Apabila Perpu sudah tidak lagi di butuhkan, maka DPR di dalam sidang berikutnya membahas nasib Perpu tersebut. Apabila DPR menerima Perpu tersebut, maka perpu tersebut akan secara langsung menjadi Undang-undang. Namun apabila DPR menolak terhadap keberadaan Perpu tersebut, maka sudah secara pasti Perpu tersebut tidak berlaku lagi dan akan di hapuskan atau tidak digunakan kembali oleh pemerintah sebagai dasar hukum.
Perpu yang tidak diajukan dalam persidangan DPR yang berikut harus dianggap “tidak mempunyai kekuatan berlaku lagi karena telah melampaui waktu” sangat penting mencegah perpu dipergunakan secara”mempermanenkan” kedaruratan yang biasanya mengandung makna pembenaran bagi penyimpangan atas suatu sistem yang normal. Pernah terjadi sebelum perpu yang ditetapkan Presiden antara Tahun 1962 sampai 1965 baru disetujui oleh DPR dan di tetapkan sebagai UU tahun 1969 (Undang-undang No. 7 Tahun 1969).
Praktik ini melanggar UUD 1945 karena praktik ini tidak mencerminkan pembatasan-pembatasan yang di kehendaki oleh UUD. Sedangkan UUD sebagai wujud paham konstitusionalisme bertolak dari asas pembatasan (pembatasan wewenang atau pembatasan waktu). Untuk mencegah “kelalaian” ini, inisiatif mengajukan Perpu untuk memperoleh persetujuan DPR tidak hanya di bebankan pada Presiden. DPR dapat menggunakan Rancangan Undang-undang agar perpu memperoleh persetujuan (atau tidak memperoleh persetujuan) DPR. Penggunaan hak inisiatif ini sekaligus mempunyai makna pelaksanaan fungsi pengawasan terhadap Presiden (Pemerintah).
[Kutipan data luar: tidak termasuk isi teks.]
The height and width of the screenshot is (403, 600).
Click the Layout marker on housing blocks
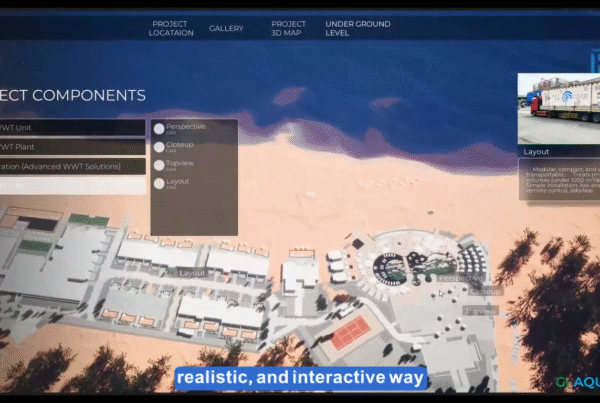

Konsep Perpu sebagai suatu peraturan perundang-undangan yang bersifat sementara tidak berlaku adagium untuk “menggantikan perpu tersebut atau untuk menghapus perpu tersebut”, tetapi hanya adagium “dicabut oleh peraturan perundang-undangan yang sederajat atau yang lebih tinggi”. Perpu tidak dapat dicabut dengan Perpu serupa karena:
1. Perpu yang mencabut harus memenuhi syarat hal ikhwal kegentingan yang memaksa. Sedangkan perpu yang ada perlu dicabut atau diubah bentuknya menjadi undang-undang karena tidak ada lagi hal ihkwal kegentingan yang memaksa.
2. Perpu yang dicabut harus juga diajukan ke DPR, yaitu Perpu tentang pencabutan Perpu tersebut.

Beberapa alasan di atas menjadi alasan yang sangat substansial mengapa perpu tidak dapat di gantikan oleh perpu juga. Konsep yang ada sebagaimana diatur dalam UUD atau konstitusi kita saat ini sudah memberikan gambaran yang sangat jelas dan tepat di dalam mengatasi masalah Perpu, karena memang hendaknya Perpu tersebut diagantikan atau dihapus oleh undang-undang. DPR sebagai lembaga Legislatif yang memiliki kewenangan penuh untuk mencabut, menggantikan atau mengesahkan suatu produk yang sementara (Perpu) menjadi suatu produk yang permanen (Undang-undang) di dalam sidang DPR.